Jalapeño Bacon Cheeseball is loaded with cheese, bacon, and jalapeños. This is always the biggest hit at any party!
We continue to have amazing weather here in Utah. I was born and raised in Utah and I never have remembered a December with such amazing weather. Like close to the 60’s! It has been so nice not to bundle up every time we go out but I kind of miss the snow. I never thought that I would say that. But I do! I love the way a freshly fallen snow looks on our streets with the big sycamore trees. And it feels like Christmas with the snow. I know that I need to enjoy this weather but I secretly can’t wait for it to snow!
I have had this secret obsession lately with jalapeño and cream cheese since I made this Jalapeño Popper Dip. I have always been a wuss when it comes to things that are spicy, so I have been afraid to always give anything with jalapeños a try. Boy have I been missing out! The cream cheese helps to cool down the jalapeños and gives it just enough of a kick to give it amazing flavor.

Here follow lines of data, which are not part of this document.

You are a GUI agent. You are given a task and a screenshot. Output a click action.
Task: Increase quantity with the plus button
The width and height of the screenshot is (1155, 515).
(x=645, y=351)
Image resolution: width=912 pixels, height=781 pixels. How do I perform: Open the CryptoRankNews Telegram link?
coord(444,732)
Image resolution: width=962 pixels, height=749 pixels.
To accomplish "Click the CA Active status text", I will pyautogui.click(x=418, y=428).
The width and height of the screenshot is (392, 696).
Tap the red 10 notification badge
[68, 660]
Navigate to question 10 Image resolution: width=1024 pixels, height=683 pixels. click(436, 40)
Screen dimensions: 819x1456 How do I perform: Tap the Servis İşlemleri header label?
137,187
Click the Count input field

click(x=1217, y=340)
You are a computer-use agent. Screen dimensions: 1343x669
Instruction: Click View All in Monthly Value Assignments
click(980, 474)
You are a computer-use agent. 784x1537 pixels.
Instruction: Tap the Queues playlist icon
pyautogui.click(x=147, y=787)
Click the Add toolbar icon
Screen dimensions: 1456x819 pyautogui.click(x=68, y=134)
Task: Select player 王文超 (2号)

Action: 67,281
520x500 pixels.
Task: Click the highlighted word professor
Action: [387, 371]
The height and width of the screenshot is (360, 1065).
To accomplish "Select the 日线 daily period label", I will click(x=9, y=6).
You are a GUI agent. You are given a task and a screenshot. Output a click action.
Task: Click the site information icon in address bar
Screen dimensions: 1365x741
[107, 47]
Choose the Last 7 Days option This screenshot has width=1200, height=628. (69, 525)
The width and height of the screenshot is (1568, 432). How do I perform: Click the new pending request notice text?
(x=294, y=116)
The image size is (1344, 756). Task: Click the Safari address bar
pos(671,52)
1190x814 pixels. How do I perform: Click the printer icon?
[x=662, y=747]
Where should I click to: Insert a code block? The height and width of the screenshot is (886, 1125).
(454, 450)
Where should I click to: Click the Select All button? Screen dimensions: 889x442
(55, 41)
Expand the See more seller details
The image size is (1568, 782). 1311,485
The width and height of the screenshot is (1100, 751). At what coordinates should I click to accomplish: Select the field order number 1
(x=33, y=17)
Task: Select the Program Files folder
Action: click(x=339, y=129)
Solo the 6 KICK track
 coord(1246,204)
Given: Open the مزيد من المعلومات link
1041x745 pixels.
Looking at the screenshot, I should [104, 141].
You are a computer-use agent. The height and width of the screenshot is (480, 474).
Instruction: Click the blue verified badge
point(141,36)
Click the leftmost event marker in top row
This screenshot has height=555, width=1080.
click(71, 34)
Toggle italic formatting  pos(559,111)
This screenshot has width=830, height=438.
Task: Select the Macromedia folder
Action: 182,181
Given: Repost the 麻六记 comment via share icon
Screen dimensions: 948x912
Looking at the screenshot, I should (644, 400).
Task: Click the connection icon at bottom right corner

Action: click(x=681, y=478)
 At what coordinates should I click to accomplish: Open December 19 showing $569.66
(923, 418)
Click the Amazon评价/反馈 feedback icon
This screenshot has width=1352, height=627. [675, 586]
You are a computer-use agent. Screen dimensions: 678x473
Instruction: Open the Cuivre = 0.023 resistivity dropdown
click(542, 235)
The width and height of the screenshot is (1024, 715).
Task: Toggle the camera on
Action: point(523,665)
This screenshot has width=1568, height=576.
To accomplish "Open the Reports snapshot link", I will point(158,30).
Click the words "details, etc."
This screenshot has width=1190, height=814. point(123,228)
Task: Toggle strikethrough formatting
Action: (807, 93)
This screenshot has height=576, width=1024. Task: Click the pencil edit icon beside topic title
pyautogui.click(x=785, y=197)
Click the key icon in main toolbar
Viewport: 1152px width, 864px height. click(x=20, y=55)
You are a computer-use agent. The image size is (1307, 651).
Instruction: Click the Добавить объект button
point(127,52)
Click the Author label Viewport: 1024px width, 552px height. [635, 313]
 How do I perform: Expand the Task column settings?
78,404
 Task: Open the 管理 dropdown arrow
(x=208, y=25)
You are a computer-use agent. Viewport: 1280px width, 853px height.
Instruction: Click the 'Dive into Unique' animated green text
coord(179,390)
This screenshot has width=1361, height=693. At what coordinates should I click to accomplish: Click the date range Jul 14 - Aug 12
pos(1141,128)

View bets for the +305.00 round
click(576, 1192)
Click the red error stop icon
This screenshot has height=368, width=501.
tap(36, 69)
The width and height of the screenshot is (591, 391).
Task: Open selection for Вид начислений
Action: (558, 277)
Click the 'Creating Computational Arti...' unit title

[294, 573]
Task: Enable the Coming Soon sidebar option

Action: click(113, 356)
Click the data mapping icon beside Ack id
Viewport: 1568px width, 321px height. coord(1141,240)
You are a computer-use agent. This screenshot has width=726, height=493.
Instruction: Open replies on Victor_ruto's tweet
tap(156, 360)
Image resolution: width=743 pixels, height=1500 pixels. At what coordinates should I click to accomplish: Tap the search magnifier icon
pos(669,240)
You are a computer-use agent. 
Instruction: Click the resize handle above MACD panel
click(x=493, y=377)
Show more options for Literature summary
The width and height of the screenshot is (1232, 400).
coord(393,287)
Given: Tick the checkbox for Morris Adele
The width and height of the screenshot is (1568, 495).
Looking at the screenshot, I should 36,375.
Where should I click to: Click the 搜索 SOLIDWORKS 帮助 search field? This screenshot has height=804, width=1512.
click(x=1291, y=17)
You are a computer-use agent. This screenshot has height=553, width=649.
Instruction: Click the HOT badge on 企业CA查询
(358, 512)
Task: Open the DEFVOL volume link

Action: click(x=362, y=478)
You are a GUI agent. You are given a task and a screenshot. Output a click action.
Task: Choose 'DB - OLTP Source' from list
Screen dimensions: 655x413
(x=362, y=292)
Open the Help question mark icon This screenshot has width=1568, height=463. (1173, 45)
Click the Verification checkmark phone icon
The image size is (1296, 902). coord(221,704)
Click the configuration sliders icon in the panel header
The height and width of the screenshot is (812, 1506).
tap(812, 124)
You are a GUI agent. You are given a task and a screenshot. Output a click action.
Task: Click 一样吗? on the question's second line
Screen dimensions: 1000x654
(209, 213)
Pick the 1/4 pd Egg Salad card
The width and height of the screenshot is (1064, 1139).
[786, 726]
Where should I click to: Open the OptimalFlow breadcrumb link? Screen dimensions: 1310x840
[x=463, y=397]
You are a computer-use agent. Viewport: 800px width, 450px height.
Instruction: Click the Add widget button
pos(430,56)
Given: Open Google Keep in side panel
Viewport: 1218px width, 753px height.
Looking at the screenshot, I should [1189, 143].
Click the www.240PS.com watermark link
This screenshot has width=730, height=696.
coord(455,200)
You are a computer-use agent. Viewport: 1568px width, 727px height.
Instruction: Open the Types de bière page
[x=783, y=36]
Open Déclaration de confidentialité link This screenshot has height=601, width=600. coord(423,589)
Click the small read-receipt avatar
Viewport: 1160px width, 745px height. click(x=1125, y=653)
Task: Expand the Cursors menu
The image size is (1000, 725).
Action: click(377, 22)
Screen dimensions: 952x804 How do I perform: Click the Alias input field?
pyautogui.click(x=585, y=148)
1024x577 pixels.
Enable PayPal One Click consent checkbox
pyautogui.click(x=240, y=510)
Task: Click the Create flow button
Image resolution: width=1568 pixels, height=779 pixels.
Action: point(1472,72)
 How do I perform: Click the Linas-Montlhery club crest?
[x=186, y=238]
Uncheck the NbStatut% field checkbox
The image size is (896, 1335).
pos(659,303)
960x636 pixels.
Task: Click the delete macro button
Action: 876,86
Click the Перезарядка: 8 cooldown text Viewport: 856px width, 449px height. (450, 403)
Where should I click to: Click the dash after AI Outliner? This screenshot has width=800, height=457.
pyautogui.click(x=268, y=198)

This Jalapeño Bacon Cheese Ball was hands down one of the best cheese balls I have ever had!! All of the the things that I loved about that dip were packed inside and out of this cheeseball. Cream cheese, cheddar cheese, jalapeños, all came together to make this yummy cheese ball that you won’t be able to get enough of. Oh but lets not forget the bacon! Everything is better with bacon and this cheese ball not only had them inside, but it is rolled in bacon! This is the ultimate cheese ball and I know it will be a hit wherever you take it!
Watch a video on how to make Jalapeño Bacon Cheeseball here:
- 2 (8 ounce) packages cream cheese, softened
- 3 jalapeños, seeded and finely chopped, divided
- 1 cup shredded cheddar cheese
- 8 slices of bacon, cooked and chopped, divided
- ¼ cup green onions, chopped
- 1 teaspoon seasoning salt
- 1 teaspoon minced garlic
- 1 teaspoon Worcestershire sauce
- ¼ teaspoon cumin
- ½ cup pecans, coarsely chopped
- In a medium sized bowl, stir together cream cheese, half of the jalapeños, shredded cheddar cheese, half of the bacon, green onions, seasoning salt, minced garlic, Worcestershire sauce, and cumin until fully incorporated.
- On a large plate combine other half of the bacon, jalapeños, and pecans. Shape the cream cheese mixture into a ball and roll it onto the plate to coat well.
- Cover with seran wrap and chill for an hour before serving. Store leftovers in the fridge for up to 3 days.